Approximately 10% of Scottish water treatment works serve 90% of Scotland’s rural population, highlighting the fragmented nature of rural water infrastructure and the need for decentralised treatment solutions. Conventional centralised treatment systems are often impractical in these settings due to high capital, energy, and maintenance requirements. As a result, there is increasing reliance on small-scale technologies such as membrane filtration. However, their widespread implementation is constrained by membrane biofouling, driven by the growth of bacterial biofilms. Biofilm accumulation reduces permeability, increases energy demand, and shortens operational lifespan, ultimately limiting system efficiency. Current control strategies rely heavily on chemical interventions such as chlorination, which require continuous dosing and can promote antimicrobial resistance and the formation of harmful disinfection by-products, making them less suitable for resource-limited environments.

The predatory bacterium Bdellovibrio bacteriovorus has emerged as a promising biological alternative, capable of targeting a wide range of biofilm-forming bacteria, including Pseudomonas aeruginosa. Its application against biofilm growth has been explored in many fields including clinical therapy, agriculture and water treatment. However, despite this potential, its practical application remains limited by the lack of strategies to control and sustain predator populations within engineered systems. In particular, maintaining effective predator concentrations over time remains a key barrier to deployment.

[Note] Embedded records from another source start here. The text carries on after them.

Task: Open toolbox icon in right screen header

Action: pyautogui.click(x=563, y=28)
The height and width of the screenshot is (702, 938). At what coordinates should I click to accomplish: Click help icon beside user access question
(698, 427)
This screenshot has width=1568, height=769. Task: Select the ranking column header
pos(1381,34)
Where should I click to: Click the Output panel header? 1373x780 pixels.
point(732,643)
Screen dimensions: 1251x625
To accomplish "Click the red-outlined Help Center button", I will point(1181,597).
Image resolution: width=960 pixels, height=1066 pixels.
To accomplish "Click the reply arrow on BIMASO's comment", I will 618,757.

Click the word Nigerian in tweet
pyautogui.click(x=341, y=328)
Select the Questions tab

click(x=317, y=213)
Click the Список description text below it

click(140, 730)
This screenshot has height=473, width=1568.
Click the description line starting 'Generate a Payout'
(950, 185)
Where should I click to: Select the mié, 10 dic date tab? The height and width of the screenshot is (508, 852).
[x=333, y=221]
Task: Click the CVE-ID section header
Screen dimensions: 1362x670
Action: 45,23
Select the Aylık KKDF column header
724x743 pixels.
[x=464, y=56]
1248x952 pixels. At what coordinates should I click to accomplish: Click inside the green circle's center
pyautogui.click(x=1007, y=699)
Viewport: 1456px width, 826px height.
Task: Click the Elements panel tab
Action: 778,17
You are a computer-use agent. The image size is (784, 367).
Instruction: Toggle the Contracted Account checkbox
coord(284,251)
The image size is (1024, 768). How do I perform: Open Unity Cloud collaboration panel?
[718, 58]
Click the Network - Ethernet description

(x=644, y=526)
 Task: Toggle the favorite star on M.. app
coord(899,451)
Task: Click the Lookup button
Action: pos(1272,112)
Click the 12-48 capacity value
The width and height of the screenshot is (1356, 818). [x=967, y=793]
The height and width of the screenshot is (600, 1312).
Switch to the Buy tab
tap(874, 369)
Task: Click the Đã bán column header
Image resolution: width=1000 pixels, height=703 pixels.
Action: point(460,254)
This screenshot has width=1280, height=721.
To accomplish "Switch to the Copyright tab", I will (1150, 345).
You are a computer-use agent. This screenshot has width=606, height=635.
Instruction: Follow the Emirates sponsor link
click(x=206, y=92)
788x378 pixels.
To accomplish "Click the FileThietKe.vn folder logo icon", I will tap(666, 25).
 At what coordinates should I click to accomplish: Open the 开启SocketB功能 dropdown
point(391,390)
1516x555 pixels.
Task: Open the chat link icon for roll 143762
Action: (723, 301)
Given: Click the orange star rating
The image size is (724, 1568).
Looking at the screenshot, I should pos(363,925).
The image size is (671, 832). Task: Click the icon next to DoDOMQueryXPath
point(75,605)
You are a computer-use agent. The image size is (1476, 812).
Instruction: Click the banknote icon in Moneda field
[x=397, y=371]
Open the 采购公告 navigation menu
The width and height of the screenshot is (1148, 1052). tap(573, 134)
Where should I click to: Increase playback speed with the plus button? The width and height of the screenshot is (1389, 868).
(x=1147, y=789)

This project will evaluate 2NapFF hydrogel “noodles” as a controlled delivery platform for predatory bacteria. By enabling sustained release, hydrogels offer the potential to enhance predator persistence and stabilise predation dynamics, overcoming a major limitation of direct inoculation approaches. Understanding and quantifying this effect is critical for translating predatory biocontrol strategies into practical engineering solutions.

The project will quantify prey growth, predation dynamics, hydrogel release kinetics, and predator persistence using flow cytometry, enabling the derivation of key mathematical parameters including growth, predation, decay, and release rates. These experimentally derived parameters will be integrated into a predator–prey mathematical model to simulate microbial dynamics under different conditions and provide insight into how delivery strategies influence system performance.

Ultimately, this project will establish quantitative design principles for hydrogel-mediated delivery of predatory bacteria, providing a foundation for the implementation of biological biofilm control strategies in decentralised membrane-based water treatment systems.